Materials provided
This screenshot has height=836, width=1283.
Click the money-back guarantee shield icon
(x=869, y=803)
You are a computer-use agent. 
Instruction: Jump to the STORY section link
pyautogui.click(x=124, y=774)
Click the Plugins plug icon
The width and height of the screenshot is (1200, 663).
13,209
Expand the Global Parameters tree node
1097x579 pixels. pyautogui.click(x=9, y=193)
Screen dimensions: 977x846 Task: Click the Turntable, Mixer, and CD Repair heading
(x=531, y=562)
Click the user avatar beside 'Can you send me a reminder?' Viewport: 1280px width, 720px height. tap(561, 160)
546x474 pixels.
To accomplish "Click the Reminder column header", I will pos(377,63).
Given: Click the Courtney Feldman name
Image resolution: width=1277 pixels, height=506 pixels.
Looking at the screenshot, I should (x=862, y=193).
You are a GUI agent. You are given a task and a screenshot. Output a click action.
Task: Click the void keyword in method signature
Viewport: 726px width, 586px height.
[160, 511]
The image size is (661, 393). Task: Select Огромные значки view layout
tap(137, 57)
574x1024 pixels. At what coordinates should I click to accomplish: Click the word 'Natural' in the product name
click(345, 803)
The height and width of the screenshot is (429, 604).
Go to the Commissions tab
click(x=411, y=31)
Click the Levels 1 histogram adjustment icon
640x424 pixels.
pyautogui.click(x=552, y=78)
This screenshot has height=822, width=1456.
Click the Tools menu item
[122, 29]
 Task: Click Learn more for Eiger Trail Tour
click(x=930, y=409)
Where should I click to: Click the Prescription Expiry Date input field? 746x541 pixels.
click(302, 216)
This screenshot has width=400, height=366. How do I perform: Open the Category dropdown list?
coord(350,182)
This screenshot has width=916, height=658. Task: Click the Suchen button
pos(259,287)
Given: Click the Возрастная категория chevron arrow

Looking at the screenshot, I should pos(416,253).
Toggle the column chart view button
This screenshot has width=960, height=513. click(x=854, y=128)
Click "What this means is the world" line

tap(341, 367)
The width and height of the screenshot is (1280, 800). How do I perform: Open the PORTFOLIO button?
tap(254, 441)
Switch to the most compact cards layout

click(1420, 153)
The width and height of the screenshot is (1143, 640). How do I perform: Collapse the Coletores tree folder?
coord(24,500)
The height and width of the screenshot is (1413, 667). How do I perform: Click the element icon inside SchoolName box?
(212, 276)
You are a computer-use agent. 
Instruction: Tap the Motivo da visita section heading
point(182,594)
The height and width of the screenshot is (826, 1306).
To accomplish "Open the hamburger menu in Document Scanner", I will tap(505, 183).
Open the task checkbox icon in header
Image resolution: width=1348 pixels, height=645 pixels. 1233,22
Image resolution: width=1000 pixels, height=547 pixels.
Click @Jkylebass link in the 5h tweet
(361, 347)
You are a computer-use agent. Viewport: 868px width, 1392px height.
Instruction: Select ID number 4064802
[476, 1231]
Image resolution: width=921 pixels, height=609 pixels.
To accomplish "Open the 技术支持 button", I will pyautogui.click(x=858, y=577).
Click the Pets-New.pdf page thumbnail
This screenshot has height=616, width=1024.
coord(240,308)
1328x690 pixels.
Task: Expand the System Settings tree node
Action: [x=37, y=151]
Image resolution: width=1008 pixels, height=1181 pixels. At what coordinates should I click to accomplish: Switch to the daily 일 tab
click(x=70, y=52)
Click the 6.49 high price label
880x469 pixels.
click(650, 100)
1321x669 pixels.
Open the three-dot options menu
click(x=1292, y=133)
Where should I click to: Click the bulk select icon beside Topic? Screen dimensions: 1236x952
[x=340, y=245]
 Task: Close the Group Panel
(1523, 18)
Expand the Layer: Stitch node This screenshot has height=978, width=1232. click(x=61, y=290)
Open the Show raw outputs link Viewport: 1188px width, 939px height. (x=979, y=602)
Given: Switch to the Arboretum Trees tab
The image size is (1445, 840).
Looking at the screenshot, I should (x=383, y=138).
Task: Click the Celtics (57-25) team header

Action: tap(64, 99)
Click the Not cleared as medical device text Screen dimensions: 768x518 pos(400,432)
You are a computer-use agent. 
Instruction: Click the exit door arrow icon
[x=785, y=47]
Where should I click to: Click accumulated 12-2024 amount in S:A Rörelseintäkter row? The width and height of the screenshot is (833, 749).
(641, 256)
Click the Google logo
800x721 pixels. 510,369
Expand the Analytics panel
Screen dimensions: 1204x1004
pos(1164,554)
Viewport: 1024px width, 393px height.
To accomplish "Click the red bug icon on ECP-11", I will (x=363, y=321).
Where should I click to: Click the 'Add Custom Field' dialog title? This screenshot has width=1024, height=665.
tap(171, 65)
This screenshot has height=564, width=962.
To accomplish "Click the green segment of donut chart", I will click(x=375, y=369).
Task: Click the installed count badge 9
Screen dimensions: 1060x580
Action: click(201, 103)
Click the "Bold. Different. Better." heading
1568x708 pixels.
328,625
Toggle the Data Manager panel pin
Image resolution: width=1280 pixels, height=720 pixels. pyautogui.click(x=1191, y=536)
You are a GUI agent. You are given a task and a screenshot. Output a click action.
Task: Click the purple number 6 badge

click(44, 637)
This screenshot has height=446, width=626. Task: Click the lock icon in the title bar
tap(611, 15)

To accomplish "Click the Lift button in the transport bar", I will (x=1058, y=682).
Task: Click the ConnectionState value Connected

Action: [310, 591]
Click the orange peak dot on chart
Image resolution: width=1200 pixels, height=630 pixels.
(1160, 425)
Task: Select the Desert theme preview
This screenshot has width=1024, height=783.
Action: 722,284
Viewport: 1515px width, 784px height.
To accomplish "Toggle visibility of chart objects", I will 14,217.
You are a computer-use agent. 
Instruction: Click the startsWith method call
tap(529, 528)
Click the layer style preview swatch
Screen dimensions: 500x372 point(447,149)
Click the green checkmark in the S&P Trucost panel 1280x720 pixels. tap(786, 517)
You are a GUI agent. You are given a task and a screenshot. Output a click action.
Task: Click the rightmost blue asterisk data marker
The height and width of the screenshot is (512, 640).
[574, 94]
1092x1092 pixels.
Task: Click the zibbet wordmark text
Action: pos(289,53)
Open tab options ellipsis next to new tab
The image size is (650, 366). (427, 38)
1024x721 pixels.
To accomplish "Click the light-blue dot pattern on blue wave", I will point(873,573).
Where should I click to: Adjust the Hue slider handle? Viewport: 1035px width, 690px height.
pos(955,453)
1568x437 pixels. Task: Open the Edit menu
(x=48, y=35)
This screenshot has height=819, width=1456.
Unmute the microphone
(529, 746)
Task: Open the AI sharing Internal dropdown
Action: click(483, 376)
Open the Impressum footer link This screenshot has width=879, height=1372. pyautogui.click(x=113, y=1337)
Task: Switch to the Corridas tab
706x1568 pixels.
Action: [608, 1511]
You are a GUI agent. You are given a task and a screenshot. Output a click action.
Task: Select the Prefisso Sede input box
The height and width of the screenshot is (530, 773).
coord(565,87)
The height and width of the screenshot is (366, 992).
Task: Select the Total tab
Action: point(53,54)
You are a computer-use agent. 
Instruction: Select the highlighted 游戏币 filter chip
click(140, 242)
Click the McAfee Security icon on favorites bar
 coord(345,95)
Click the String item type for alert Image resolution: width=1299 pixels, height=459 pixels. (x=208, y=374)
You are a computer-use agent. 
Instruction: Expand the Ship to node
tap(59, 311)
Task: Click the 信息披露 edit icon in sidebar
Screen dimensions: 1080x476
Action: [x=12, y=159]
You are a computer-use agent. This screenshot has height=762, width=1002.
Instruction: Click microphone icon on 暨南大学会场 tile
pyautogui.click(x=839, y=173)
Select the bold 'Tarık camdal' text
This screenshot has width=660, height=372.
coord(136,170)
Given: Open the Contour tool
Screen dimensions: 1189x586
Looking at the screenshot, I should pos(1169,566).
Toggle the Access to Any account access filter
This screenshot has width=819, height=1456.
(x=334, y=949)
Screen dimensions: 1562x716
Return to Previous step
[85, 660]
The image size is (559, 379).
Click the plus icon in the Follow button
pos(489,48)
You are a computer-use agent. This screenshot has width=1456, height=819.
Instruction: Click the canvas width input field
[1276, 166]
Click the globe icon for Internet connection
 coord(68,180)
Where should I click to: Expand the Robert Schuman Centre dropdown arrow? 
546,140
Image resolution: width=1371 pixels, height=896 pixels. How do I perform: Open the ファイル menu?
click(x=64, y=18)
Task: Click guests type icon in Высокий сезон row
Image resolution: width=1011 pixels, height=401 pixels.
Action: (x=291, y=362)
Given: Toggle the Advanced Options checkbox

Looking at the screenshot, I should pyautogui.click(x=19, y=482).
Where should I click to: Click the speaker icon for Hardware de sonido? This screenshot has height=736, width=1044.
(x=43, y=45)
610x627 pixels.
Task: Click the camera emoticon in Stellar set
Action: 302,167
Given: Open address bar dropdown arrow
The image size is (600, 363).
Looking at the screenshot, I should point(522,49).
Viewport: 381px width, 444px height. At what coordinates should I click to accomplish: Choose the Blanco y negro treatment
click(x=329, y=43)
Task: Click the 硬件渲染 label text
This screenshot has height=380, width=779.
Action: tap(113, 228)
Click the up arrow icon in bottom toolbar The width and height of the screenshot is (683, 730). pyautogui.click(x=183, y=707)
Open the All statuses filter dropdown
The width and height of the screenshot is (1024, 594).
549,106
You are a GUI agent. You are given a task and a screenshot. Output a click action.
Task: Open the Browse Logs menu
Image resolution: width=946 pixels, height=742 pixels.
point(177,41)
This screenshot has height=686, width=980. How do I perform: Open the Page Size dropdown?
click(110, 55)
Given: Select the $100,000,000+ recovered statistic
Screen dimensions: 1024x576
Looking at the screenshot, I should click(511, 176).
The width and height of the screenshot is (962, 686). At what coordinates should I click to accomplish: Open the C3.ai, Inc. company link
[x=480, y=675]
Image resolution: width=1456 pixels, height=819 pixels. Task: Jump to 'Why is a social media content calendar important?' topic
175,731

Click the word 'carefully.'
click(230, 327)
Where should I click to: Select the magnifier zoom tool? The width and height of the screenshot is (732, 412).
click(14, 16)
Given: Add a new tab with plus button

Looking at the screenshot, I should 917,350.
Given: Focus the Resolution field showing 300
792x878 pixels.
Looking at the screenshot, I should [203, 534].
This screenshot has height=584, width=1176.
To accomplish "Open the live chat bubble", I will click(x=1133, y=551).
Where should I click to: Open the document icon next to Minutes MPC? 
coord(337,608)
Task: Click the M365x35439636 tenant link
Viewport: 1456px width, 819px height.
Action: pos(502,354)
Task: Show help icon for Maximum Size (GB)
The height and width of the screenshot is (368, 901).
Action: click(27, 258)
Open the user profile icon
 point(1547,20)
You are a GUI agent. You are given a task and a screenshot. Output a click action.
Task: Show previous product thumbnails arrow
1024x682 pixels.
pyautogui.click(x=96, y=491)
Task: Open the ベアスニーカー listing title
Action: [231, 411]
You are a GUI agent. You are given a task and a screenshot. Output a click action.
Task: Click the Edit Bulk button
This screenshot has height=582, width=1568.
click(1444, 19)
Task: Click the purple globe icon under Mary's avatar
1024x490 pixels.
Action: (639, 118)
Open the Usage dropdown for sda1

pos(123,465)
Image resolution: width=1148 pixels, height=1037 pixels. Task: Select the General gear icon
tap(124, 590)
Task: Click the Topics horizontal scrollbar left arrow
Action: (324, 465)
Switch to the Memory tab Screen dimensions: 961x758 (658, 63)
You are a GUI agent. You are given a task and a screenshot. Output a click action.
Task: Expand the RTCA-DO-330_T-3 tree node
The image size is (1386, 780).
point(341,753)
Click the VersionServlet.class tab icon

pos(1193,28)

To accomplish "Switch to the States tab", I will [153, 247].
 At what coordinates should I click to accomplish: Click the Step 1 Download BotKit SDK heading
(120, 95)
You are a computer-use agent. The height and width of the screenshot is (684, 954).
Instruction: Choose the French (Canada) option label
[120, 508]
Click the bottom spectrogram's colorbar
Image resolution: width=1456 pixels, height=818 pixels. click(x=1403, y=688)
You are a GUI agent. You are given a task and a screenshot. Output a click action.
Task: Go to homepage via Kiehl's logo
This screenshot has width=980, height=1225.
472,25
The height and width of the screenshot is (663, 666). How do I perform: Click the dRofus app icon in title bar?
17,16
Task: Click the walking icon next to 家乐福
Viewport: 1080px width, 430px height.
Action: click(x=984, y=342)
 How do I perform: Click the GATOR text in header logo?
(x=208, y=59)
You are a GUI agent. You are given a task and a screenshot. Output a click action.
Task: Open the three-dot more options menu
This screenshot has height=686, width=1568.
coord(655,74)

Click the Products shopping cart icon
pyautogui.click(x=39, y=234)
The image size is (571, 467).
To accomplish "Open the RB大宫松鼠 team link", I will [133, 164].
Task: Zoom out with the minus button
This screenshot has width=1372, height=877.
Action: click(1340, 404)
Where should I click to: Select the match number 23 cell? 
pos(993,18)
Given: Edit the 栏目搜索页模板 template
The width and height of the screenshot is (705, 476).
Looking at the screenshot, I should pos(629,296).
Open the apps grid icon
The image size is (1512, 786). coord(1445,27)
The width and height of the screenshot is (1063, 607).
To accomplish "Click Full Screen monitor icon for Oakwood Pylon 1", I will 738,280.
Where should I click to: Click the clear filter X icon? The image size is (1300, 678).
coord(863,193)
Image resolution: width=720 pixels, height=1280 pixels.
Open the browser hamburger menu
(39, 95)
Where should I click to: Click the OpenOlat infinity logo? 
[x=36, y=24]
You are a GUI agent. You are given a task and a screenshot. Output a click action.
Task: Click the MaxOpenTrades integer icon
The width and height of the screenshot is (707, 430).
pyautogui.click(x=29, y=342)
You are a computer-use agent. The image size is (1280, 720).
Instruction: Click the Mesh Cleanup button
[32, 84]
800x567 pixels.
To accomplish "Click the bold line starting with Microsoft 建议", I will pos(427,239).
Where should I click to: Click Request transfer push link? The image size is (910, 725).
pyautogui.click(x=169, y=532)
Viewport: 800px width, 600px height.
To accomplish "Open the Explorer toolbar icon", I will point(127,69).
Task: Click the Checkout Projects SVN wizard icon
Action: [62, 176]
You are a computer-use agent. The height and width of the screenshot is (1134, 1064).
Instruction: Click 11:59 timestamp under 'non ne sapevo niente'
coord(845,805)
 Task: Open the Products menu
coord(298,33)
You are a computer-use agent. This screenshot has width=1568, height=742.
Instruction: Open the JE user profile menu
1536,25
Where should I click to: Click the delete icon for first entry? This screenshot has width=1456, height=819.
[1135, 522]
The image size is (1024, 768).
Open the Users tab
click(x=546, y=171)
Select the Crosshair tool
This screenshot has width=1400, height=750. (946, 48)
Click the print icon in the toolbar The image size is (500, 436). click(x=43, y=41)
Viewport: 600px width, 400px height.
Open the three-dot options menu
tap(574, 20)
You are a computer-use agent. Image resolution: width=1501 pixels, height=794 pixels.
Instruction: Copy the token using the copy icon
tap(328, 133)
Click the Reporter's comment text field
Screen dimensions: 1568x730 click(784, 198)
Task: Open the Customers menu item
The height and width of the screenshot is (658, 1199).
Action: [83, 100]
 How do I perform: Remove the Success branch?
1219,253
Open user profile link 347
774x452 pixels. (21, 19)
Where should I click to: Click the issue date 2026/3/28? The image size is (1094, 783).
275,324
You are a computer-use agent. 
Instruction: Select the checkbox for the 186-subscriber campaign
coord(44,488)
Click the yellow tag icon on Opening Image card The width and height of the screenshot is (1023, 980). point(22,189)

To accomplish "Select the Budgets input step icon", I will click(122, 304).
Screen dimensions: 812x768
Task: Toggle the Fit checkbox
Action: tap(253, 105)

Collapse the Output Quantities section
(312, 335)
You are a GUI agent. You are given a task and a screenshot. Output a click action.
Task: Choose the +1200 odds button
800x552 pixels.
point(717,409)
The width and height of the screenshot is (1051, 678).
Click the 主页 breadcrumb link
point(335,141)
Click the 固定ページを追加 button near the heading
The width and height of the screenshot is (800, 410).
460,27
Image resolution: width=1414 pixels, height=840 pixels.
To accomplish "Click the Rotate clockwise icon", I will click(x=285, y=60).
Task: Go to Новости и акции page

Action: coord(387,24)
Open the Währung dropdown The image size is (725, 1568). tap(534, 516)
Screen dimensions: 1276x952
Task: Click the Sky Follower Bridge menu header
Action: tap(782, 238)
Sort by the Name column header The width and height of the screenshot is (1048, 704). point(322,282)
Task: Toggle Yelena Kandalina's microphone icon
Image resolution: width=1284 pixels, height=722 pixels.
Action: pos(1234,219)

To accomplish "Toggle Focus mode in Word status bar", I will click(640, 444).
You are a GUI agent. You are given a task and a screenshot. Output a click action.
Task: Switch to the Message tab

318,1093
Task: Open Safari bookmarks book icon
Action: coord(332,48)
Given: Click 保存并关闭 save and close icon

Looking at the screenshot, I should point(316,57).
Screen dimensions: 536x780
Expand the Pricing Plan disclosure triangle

Task directions
Could you find each line in the entries that contains the string "green" and copy it?

Finished exercise
To accomplish "Click the green segment of donut chart", I will click(x=375, y=369).
Click the green checkmark in the S&P Trucost panel 1280x720 pixels. tap(786, 517)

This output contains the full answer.